A diciannove anni aveva già tre figlie. Era giovanissima, e appena divorziata, quando è iniziata l’esperienza di Galleria Toledo. Qui sono passati grandi del teatro italiano e internazionale: da Toni Servillo a Mario Martone, da Alejandro Jodorowski a Eugenio Barba a Peter Brook e tantissimi altri. Si aspettava, in quanto donna, di riuscire a farcela?
Non mi stancherò mai di ripetere che io non ho mai avuto problemi dove mi trovo. Ho sempre stabilito un rapporto, mai confidenziale, ma di grande attenzione e interesse nei confronti delle persone dei Quartieri. C’è un rapporto di correttezza reciproco. Ho avuto problemi come donna in generale perché lo spazio che viene lasciato a noi donne è sempre molto marginale. È stata una strada faticosa e non è ancora finita. Mi aspetto un riconoscimento come teatro stabile di innovazione, perché noi facciamo un lavoro di ricerca, formazione e ospitalità. Creare attori è un lavoro lungo e complesso: non basta fare quattro mosse su un palcoscenico.


Nel sito del suo teatro ho letto una frase di Edoardo De Filippo “Se volete vivere, fuitevenne a’ Napule”. È contenta di non averlo ascoltato?
Sì.
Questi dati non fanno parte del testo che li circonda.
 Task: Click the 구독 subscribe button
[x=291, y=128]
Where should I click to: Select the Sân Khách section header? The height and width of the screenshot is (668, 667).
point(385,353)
Non ho mai condiviso quella frase, anche se aveva tutte le ragioni. Se fossi andata altrove, avrei fatto molto di più, avrei avuto altre possibilità, però Napoli è la mia città. Qui ho radici forti, le mie figlie e due nipoti. Sento di far parte di questa città e ho la stessa rabbia di Roth, perché so che è una città che potrebbe fare e dare molto di più. Napoli è una città ricca di storia, ma è stata a lungo abbandonata. Grazie a Bassolino abbiamo un’ottima legge per il teatro a livello regionale. Ma a Napoli serve un progetto a livello cittadino e persone con le competenze per realizzarlo. Speriamo nella prossima amministrazione.